• Task prompt: Write out the records word for word.

• Given entries:
BEGIN

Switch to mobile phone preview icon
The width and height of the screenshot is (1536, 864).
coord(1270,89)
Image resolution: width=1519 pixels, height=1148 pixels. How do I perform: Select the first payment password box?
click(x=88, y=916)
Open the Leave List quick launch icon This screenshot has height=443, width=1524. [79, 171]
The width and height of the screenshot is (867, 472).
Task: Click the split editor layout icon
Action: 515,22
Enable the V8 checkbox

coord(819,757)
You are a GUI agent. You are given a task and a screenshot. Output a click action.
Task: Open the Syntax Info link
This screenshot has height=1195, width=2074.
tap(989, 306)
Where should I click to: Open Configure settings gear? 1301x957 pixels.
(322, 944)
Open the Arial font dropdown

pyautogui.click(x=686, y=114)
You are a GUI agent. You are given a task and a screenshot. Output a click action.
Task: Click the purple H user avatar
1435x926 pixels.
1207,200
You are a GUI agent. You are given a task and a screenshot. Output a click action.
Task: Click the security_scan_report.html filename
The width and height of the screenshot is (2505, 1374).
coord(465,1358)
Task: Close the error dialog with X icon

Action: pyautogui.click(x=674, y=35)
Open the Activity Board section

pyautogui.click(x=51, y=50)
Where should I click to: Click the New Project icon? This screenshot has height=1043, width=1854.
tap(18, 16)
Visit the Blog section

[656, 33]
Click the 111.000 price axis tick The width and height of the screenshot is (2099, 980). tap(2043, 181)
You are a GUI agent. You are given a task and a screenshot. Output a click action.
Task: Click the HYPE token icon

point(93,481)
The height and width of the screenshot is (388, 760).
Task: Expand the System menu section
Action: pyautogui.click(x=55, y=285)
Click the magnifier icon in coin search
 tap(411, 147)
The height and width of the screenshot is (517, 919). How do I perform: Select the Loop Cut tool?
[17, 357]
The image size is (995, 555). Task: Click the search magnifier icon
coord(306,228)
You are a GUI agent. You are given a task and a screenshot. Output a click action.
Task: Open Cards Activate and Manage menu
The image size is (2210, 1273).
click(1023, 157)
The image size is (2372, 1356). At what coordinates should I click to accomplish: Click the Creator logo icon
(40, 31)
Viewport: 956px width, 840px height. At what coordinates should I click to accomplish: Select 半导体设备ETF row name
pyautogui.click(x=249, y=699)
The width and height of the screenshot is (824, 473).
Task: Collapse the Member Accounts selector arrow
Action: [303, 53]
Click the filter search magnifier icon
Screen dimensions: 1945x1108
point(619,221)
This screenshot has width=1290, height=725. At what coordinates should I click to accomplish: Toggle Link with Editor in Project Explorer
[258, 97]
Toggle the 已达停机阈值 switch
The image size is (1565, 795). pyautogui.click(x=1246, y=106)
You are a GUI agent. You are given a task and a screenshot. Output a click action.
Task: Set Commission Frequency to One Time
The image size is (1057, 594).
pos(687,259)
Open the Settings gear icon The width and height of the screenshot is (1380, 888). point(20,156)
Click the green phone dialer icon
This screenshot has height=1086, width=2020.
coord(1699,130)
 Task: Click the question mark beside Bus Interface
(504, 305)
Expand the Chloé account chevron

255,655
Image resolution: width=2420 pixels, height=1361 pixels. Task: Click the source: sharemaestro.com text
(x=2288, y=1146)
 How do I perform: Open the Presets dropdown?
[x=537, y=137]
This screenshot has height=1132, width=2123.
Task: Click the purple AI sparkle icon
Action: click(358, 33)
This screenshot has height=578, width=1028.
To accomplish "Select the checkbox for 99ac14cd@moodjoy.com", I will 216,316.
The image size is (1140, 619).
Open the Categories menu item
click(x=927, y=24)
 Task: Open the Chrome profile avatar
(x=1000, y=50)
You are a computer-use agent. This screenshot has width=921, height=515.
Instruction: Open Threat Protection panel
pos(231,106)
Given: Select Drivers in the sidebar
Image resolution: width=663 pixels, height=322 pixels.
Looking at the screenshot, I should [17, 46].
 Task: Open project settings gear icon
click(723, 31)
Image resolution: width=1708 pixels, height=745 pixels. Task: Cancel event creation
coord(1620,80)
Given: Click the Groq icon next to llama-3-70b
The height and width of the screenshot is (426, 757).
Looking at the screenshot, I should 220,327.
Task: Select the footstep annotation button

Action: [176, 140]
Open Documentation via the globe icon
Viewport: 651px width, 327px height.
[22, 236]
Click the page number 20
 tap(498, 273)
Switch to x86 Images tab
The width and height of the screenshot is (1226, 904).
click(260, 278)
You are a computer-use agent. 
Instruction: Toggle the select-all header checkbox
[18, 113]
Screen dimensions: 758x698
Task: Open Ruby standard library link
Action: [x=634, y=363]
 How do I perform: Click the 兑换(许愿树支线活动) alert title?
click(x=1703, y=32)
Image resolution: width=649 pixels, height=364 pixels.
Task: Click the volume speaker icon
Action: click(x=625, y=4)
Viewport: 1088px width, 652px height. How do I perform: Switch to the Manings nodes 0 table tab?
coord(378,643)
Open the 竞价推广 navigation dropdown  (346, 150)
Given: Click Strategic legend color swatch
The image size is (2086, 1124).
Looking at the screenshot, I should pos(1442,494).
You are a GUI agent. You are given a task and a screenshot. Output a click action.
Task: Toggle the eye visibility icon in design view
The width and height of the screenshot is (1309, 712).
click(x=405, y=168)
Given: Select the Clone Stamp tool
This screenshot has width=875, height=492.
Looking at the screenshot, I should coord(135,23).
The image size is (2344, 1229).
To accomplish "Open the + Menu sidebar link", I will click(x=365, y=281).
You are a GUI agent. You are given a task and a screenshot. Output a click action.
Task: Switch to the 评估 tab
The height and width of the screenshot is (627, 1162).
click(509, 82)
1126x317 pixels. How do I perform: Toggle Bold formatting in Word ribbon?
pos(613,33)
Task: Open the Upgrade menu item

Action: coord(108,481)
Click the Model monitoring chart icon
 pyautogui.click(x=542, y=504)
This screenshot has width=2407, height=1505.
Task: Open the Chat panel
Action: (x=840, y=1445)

END

• Task output:
Switch to mobile phone preview icon
The width and height of the screenshot is (1536, 864).
coord(1270,89)
Image resolution: width=1519 pixels, height=1148 pixels. How do I perform: Select the first payment password box?
click(x=88, y=916)
Open the Leave List quick launch icon This screenshot has height=443, width=1524. [79, 171]
The width and height of the screenshot is (867, 472).
Task: Click the split editor layout icon
Action: 515,22
Enable the V8 checkbox

coord(819,757)
You are a GUI agent. You are given a task and a screenshot. Output a click action.
Task: Open the Syntax Info link
This screenshot has height=1195, width=2074.
tap(989, 306)
Where should I click to: Open Configure settings gear? 1301x957 pixels.
(322, 944)
Open the Arial font dropdown

pyautogui.click(x=686, y=114)
You are a GUI agent. You are given a task and a screenshot. Output a click action.
Task: Click the purple H user avatar
1435x926 pixels.
1207,200
You are a GUI agent. You are given a task and a screenshot. Output a click action.
Task: Click the security_scan_report.html filename
The width and height of the screenshot is (2505, 1374).
coord(465,1358)
Task: Close the error dialog with X icon

Action: pyautogui.click(x=674, y=35)
Open the Activity Board section

pyautogui.click(x=51, y=50)
Where should I click to: Click the New Project icon? This screenshot has height=1043, width=1854.
tap(18, 16)
Visit the Blog section

[656, 33]
Click the 111.000 price axis tick The width and height of the screenshot is (2099, 980). tap(2043, 181)
You are a GUI agent. You are given a task and a screenshot. Output a click action.
Task: Click the HYPE token icon

point(93,481)
The height and width of the screenshot is (388, 760).
Task: Expand the System menu section
Action: pyautogui.click(x=55, y=285)
Click the magnifier icon in coin search
 tap(411, 147)
The height and width of the screenshot is (517, 919). How do I perform: Select the Loop Cut tool?
[17, 357]
The image size is (995, 555). Task: Click the search magnifier icon
coord(306,228)
You are a GUI agent. You are given a task and a screenshot. Output a click action.
Task: Open Cards Activate and Manage menu
The image size is (2210, 1273).
click(1023, 157)
The image size is (2372, 1356). At what coordinates should I click to accomplish: Click the Creator logo icon
(40, 31)
Viewport: 956px width, 840px height. At what coordinates should I click to accomplish: Select 半导体设备ETF row name
pyautogui.click(x=249, y=699)
The width and height of the screenshot is (824, 473).
Task: Collapse the Member Accounts selector arrow
Action: [303, 53]
Click the filter search magnifier icon
Screen dimensions: 1945x1108
point(619,221)
This screenshot has width=1290, height=725. At what coordinates should I click to accomplish: Toggle Link with Editor in Project Explorer
[258, 97]
Toggle the 已达停机阈值 switch
The image size is (1565, 795). pyautogui.click(x=1246, y=106)
You are a GUI agent. You are given a task and a screenshot. Output a click action.
Task: Set Commission Frequency to One Time
The image size is (1057, 594).
pos(687,259)
Open the Settings gear icon The width and height of the screenshot is (1380, 888). point(20,156)
Click the green phone dialer icon
This screenshot has height=1086, width=2020.
coord(1699,130)
 Task: Click the question mark beside Bus Interface
(504, 305)
Expand the Chloé account chevron

255,655
Image resolution: width=2420 pixels, height=1361 pixels. Task: Click the source: sharemaestro.com text
(x=2288, y=1146)
 How do I perform: Open the Presets dropdown?
[x=537, y=137]
This screenshot has height=1132, width=2123.
Task: Click the purple AI sparkle icon
Action: click(358, 33)
This screenshot has height=578, width=1028.
To accomplish "Select the checkbox for 99ac14cd@moodjoy.com", I will 216,316.
The image size is (1140, 619).
Open the Categories menu item
click(x=927, y=24)
 Task: Open the Chrome profile avatar
(x=1000, y=50)
You are a computer-use agent. This screenshot has width=921, height=515.
Instruction: Open Threat Protection panel
pos(231,106)
Given: Select Drivers in the sidebar
Image resolution: width=663 pixels, height=322 pixels.
Looking at the screenshot, I should [17, 46].
 Task: Open project settings gear icon
click(723, 31)
Image resolution: width=1708 pixels, height=745 pixels. Task: Cancel event creation
coord(1620,80)
Given: Click the Groq icon next to llama-3-70b
The height and width of the screenshot is (426, 757).
Looking at the screenshot, I should 220,327.
Task: Select the footstep annotation button

Action: [176, 140]
Open Documentation via the globe icon
Viewport: 651px width, 327px height.
[22, 236]
Click the page number 20
 tap(498, 273)
Switch to x86 Images tab
The width and height of the screenshot is (1226, 904).
click(260, 278)
You are a computer-use agent. 
Instruction: Toggle the select-all header checkbox
[18, 113]
Screen dimensions: 758x698
Task: Open Ruby standard library link
Action: [x=634, y=363]
 How do I perform: Click the 兑换(许愿树支线活动) alert title?
click(x=1703, y=32)
Image resolution: width=649 pixels, height=364 pixels.
Task: Click the volume speaker icon
Action: click(x=625, y=4)
Viewport: 1088px width, 652px height. How do I perform: Switch to the Manings nodes 0 table tab?
coord(378,643)
Open the 竞价推广 navigation dropdown  (346, 150)
Given: Click Strategic legend color swatch
The image size is (2086, 1124).
Looking at the screenshot, I should pos(1442,494).
You are a GUI agent. You are given a task and a screenshot. Output a click action.
Task: Toggle the eye visibility icon in design view
The width and height of the screenshot is (1309, 712).
click(x=405, y=168)
Given: Select the Clone Stamp tool
This screenshot has width=875, height=492.
Looking at the screenshot, I should coord(135,23).
The image size is (2344, 1229).
To accomplish "Open the + Menu sidebar link", I will click(x=365, y=281).
You are a GUI agent. You are given a task and a screenshot. Output a click action.
Task: Switch to the 评估 tab
The height and width of the screenshot is (627, 1162).
click(509, 82)
1126x317 pixels. How do I perform: Toggle Bold formatting in Word ribbon?
pos(613,33)
Task: Open the Upgrade menu item

Action: coord(108,481)
Click the Model monitoring chart icon
 pyautogui.click(x=542, y=504)
This screenshot has width=2407, height=1505.
Task: Open the Chat panel
Action: (x=840, y=1445)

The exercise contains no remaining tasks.